**Data provided:**
----

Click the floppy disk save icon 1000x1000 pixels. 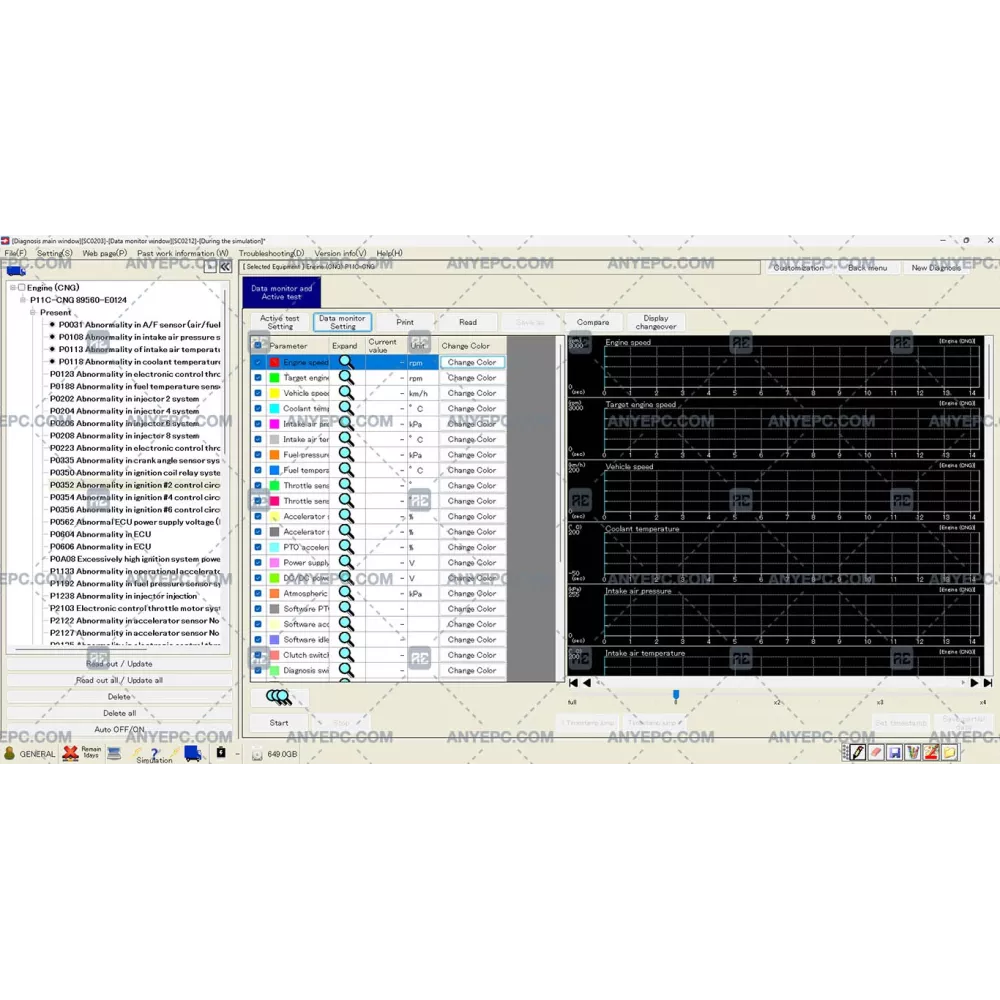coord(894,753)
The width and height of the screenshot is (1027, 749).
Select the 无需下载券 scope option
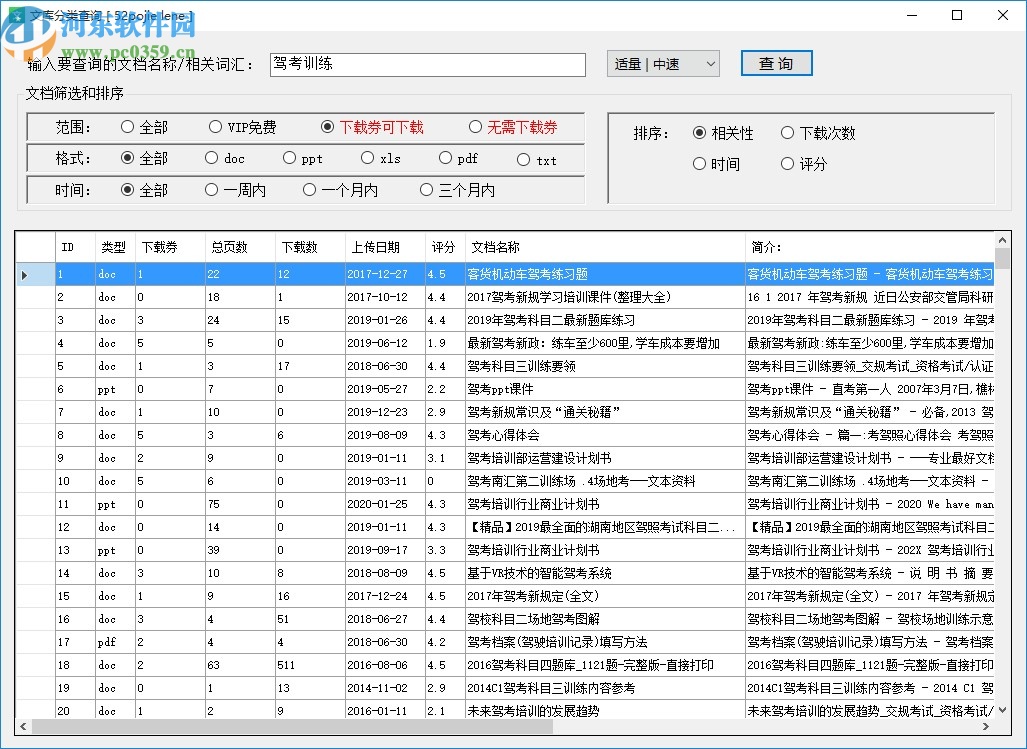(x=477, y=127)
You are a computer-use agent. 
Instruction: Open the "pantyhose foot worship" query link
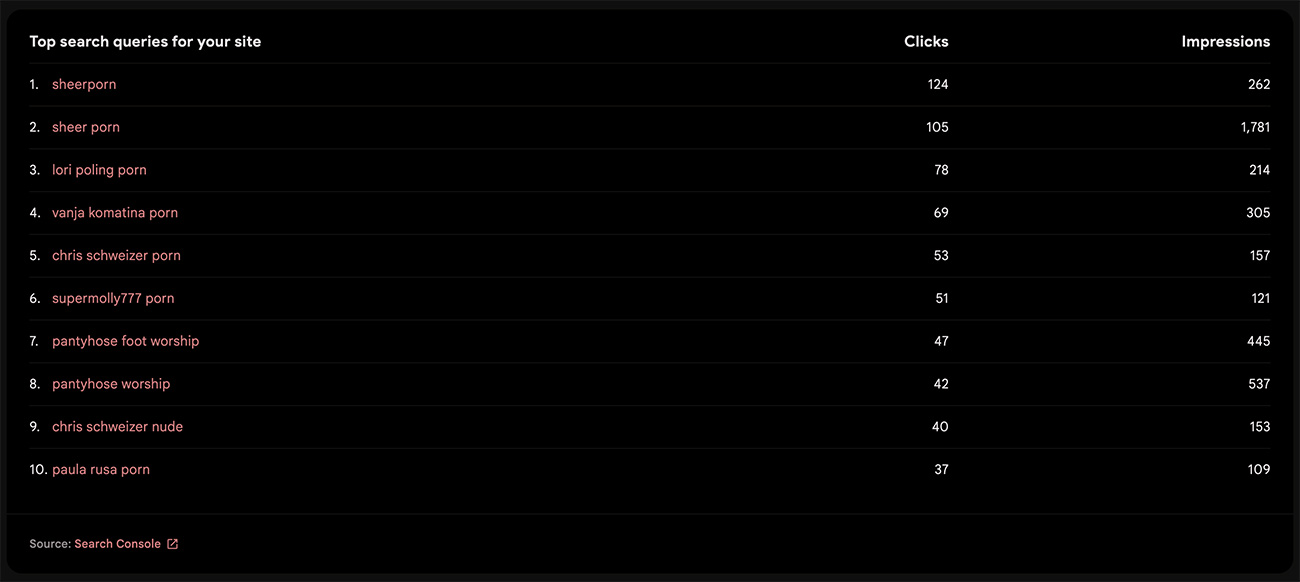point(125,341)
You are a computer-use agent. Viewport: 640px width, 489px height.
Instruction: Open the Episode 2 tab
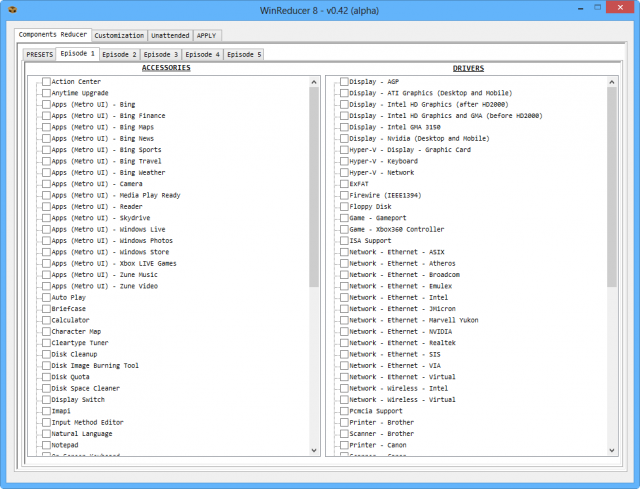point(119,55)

----

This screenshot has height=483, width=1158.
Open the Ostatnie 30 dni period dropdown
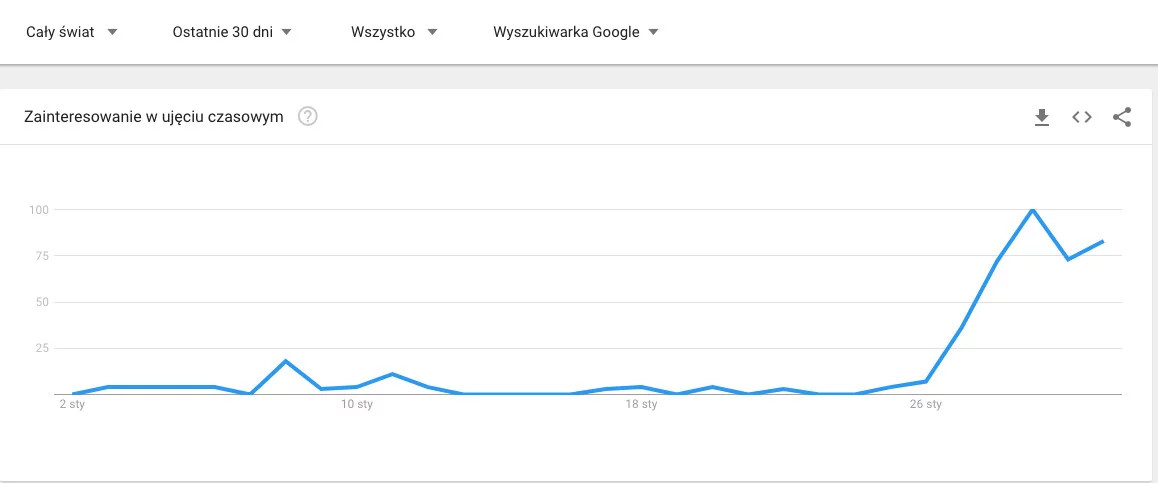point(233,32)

----

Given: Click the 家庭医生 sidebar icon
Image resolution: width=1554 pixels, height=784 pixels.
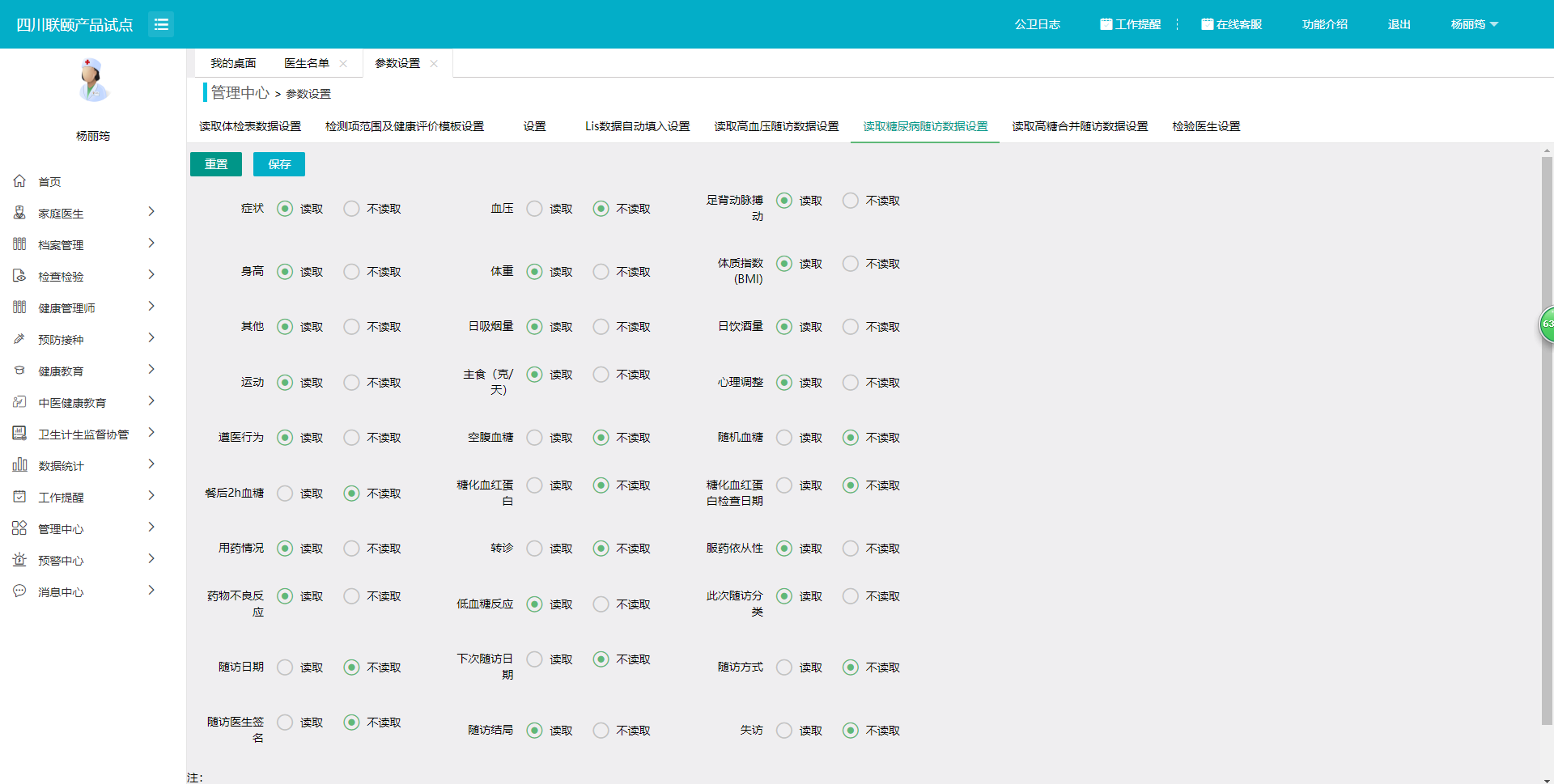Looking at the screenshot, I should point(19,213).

----

A single figure is all that is needed: the number of lines above that contain the string "computer".

2